Evidence emerges of British involvement in interrogations, renditions
An initial batch of memos, released this week in Britain as part of a lawsuit by six former Guantánamo detainees, indicate a high level of complicity from former British Prime Minister Tony Blair’s government in the detention and rendition of British subjects after the 9/11 attacks (Guardian, AP). The 900 documents – just a fraction of the 500,000 that may eventually be released — reveal that transferring British detainees from Afghanistan to Guantánamo was the Foreign Ministry’s "preferred option" for dealing with them, and that then-Foreign Minister Jack Straw asked that British intelligence officers be allowed to interrogate suspects before rendition (BBC).
The documents show that the Prime Minister’s office shut down an attempt by the Foreign Office to gain access to a British-Zambian citizen, Martin Mubanga, detained in Zambia in 2002. The move would have effectively "claimed" him as British and forced his release into British custody (Guardian, Telegraph). Mubanga was held at Gitmo for 33 months before being released.
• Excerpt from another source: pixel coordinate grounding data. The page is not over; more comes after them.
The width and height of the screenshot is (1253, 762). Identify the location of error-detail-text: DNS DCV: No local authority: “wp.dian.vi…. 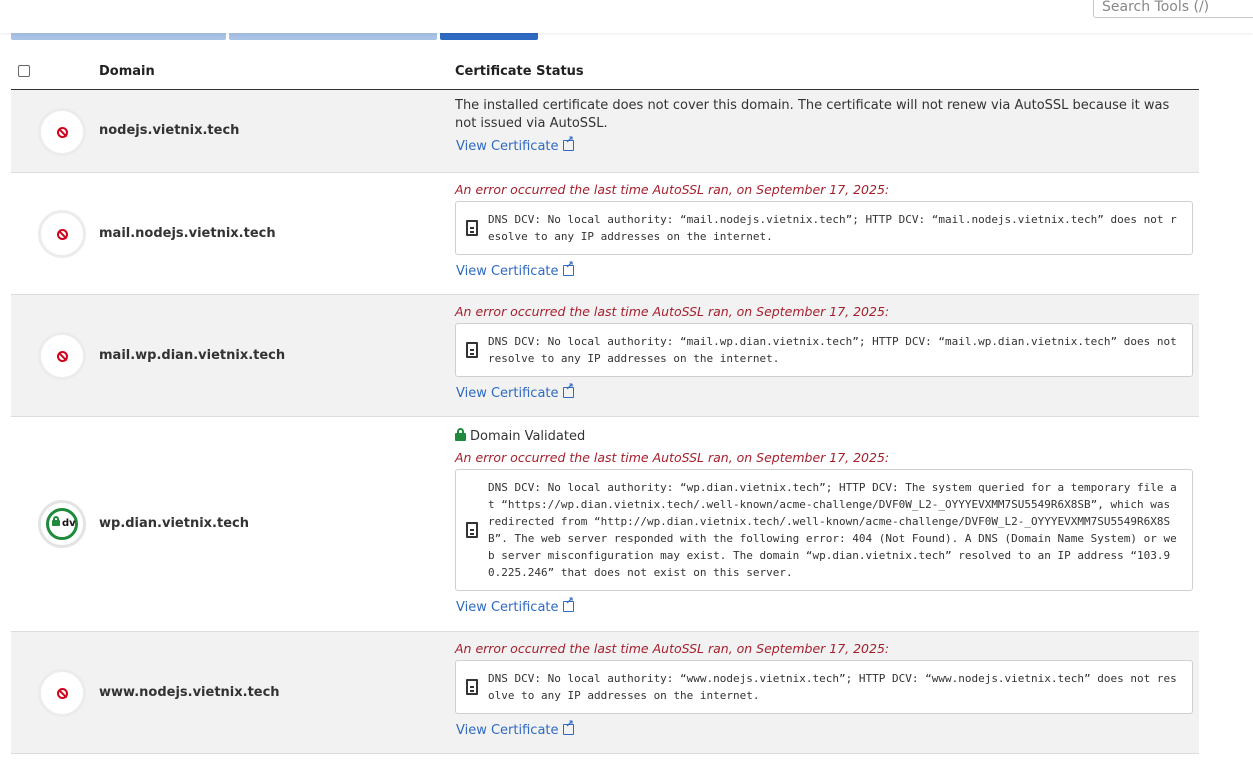
(832, 530).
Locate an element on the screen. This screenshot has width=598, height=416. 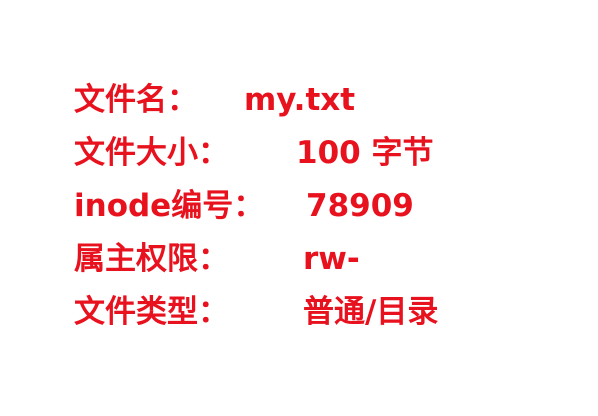
owner-permission-label: 属主权限： is located at coordinates (152, 259).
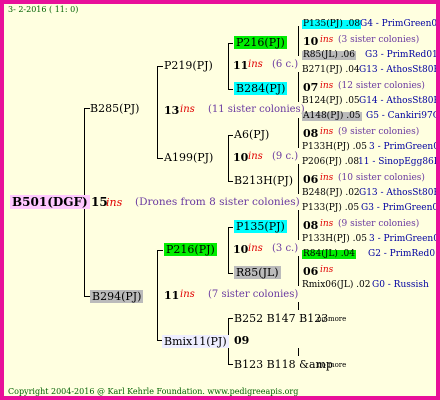 Image resolution: width=440 pixels, height=400 pixels. What do you see at coordinates (379, 40) in the screenshot?
I see `sister-note: (3 sister colonies)` at bounding box center [379, 40].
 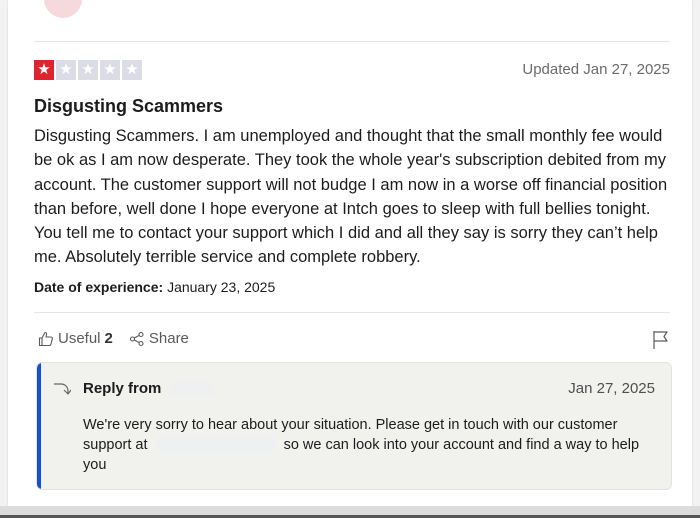 What do you see at coordinates (122, 388) in the screenshot?
I see `reply-from-label: Reply from` at bounding box center [122, 388].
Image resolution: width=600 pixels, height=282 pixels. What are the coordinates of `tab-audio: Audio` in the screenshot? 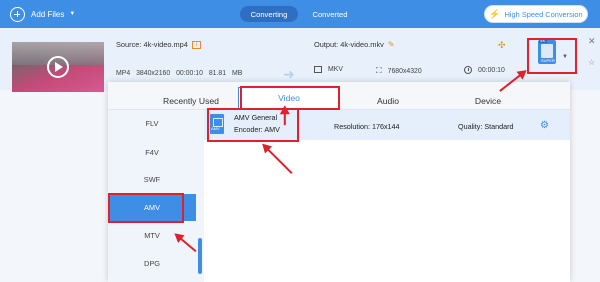 It's located at (388, 96).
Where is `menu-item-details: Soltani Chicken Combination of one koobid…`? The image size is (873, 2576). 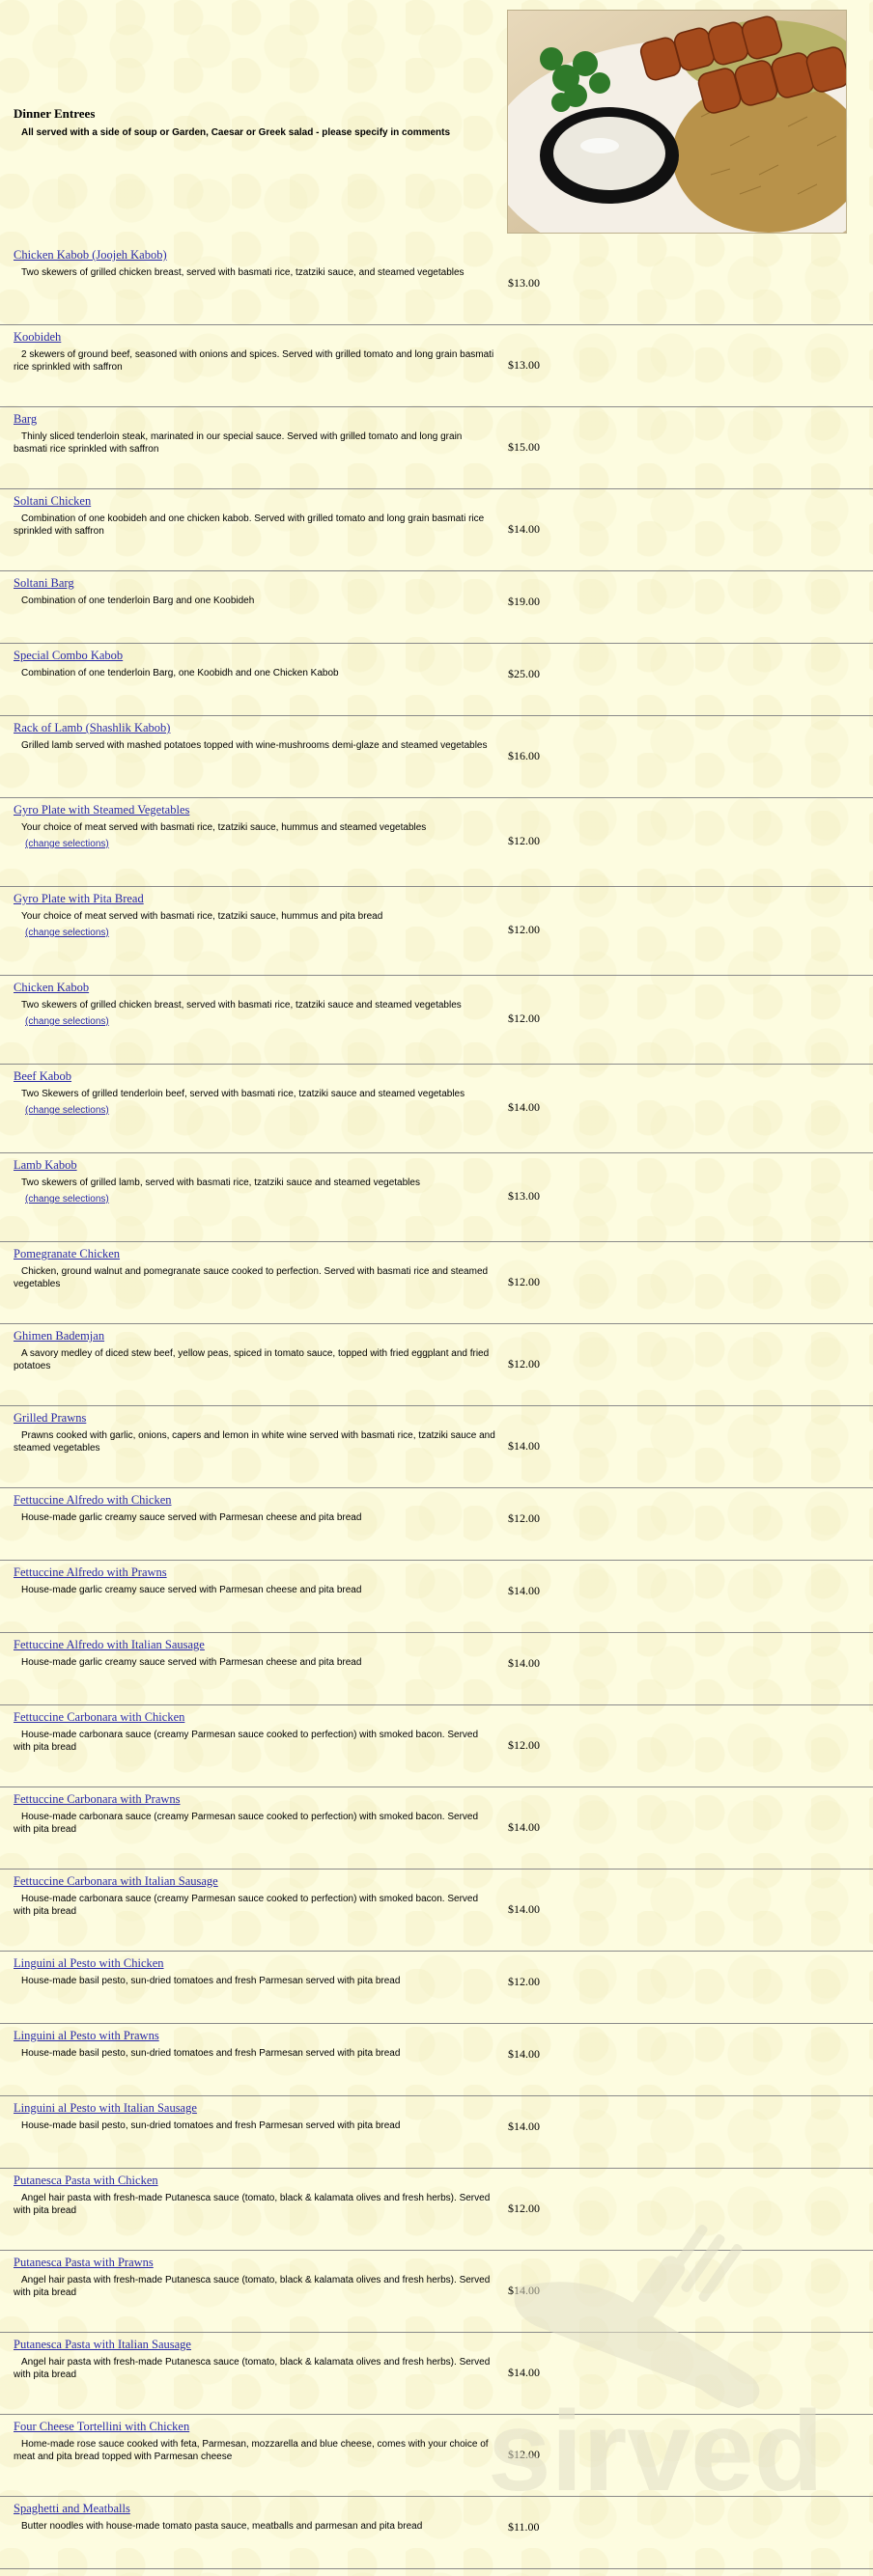
menu-item-details: Soltani Chicken Combination of one koobid… is located at coordinates (255, 515).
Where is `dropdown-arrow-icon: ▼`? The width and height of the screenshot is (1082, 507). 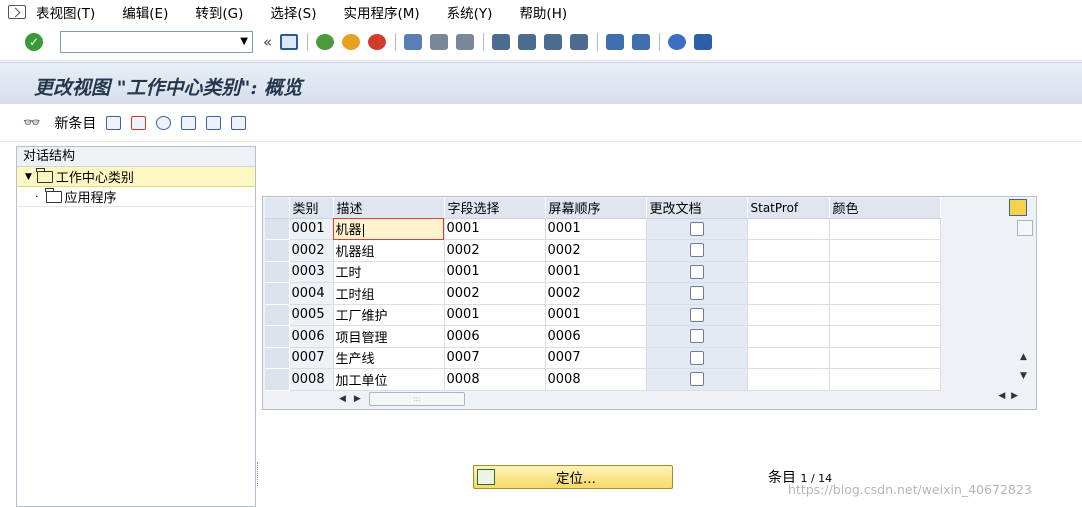 dropdown-arrow-icon: ▼ is located at coordinates (244, 42).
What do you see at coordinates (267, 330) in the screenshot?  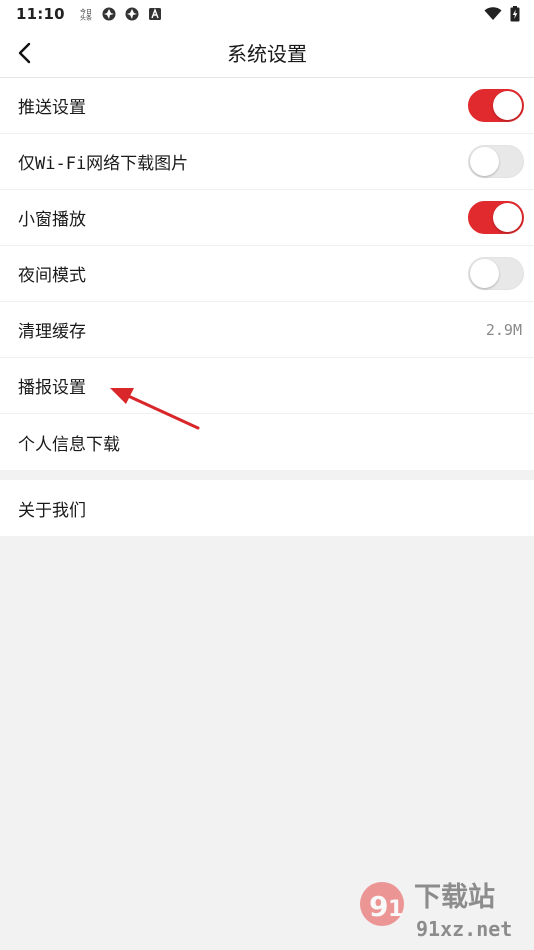 I see `setting-row-clear-cache: 清理缓存 2.9M` at bounding box center [267, 330].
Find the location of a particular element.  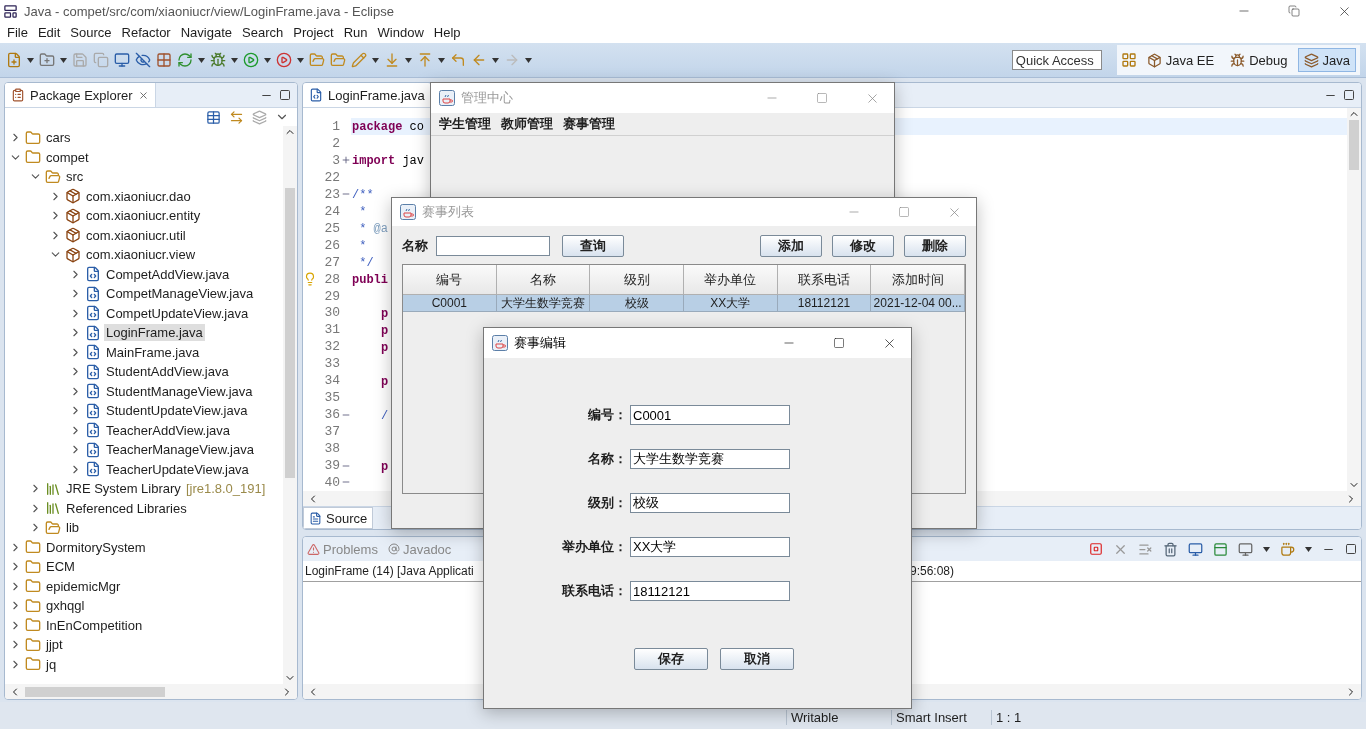

quick-access-field: Quick Access is located at coordinates (1056, 60).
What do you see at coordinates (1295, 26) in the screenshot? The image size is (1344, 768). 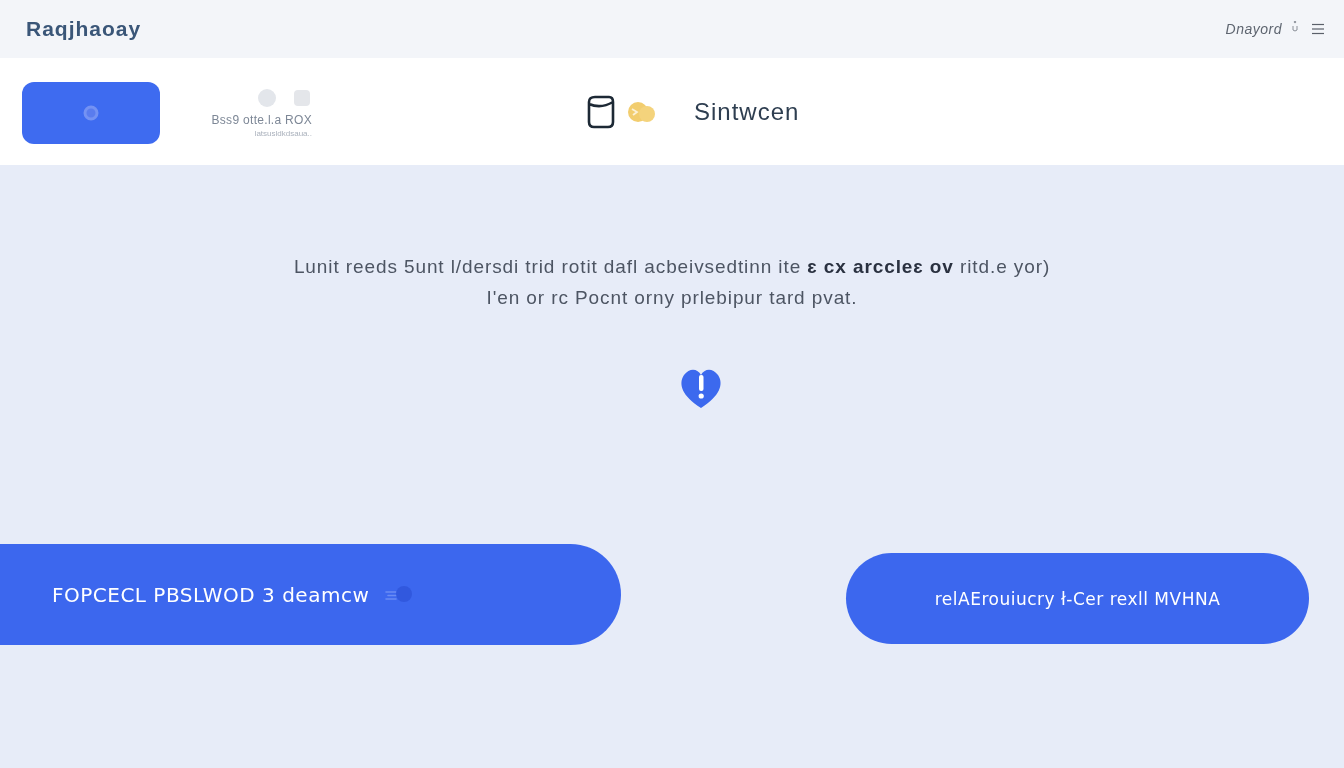 I see `small-glyph-icon` at bounding box center [1295, 26].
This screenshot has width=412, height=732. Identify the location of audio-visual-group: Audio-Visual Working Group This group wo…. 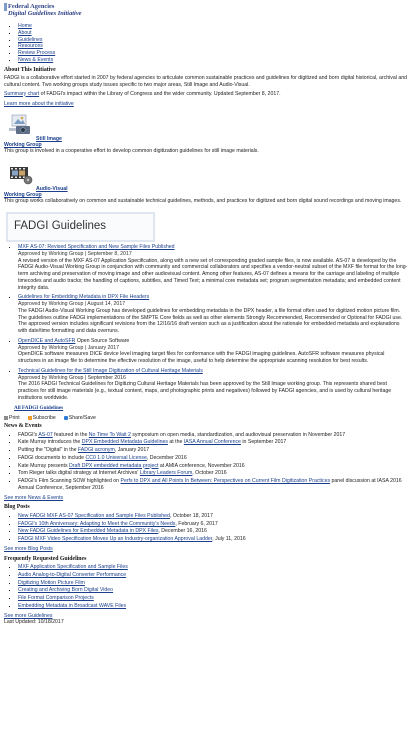
(206, 183).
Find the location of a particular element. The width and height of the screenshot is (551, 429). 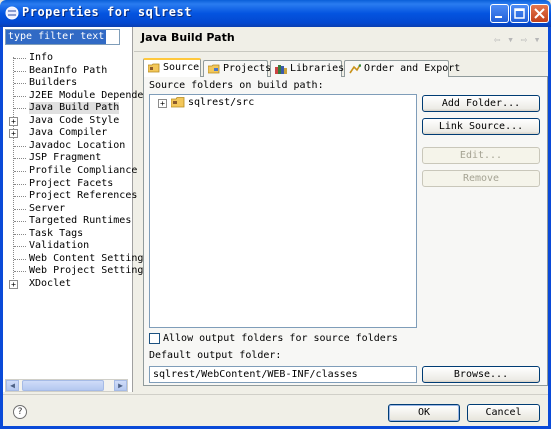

Three men convicted in the United Kingdom for their involvement in a 2006 plot to blow up transatlantic airliners received life sentences, with a mandatory minimum of 20 years in prison, this week (NYT, CNN, AP). And Britain’s Home Secretary Theresa May announced this week that the government would review several controversial counterterrorism practices, including the length of pre-trial detention for terrorism suspects, "stop and search" powers, and the government’s ability to deport foreign nationals on national security grounds (BBC).
Trials and Tribulations
- Two Chicago-area cousins, Zubair and Khaleel Ahmed, were sentenced July 12 to 10 years and eight years and four months in prison, respectively, for attempting to travel to Afghanistan or Iraq to fight U.S. troops (LAT). However, the two only got as far as Egypt before being forced to return to the United States by their father, where they continued planning to go abroad to fight.
- A group of five Uighurs detained at Gitmo formally asked the full D.C. Circuit Court to hear their appeal of a three-judge panel’s ruling in Kiyemba v. Obama, which upheld the government’s right to keep detainees from being released into the United States (SCOTUS blog).
- Six Gitmo detainees from Algeria said they would rather stay at the prison than return to their country, saying they will be tortured if they are repatriated (Washington Post).
- Sen. Carl Levin (D-MI) called this week for two of the main Afghan Taliban factions-The Quetta Shura and the Haqqani Network-to be added to the State Department list of banned terrorist organizations (Washington Post).
- Turkey this week extradited to Germany a German citizen suspected of having undergone terrorist training in Pakistan’s Waziristan region as a member of the Islamic Jihad Union (Deutsche Welle)
- After two months of waiting in Egypt, FBI interrogations, and a New York Times profile, Virginia resident Yahya Wehelie has been allowed off the U.S. no-fly list, and is returning home (AP).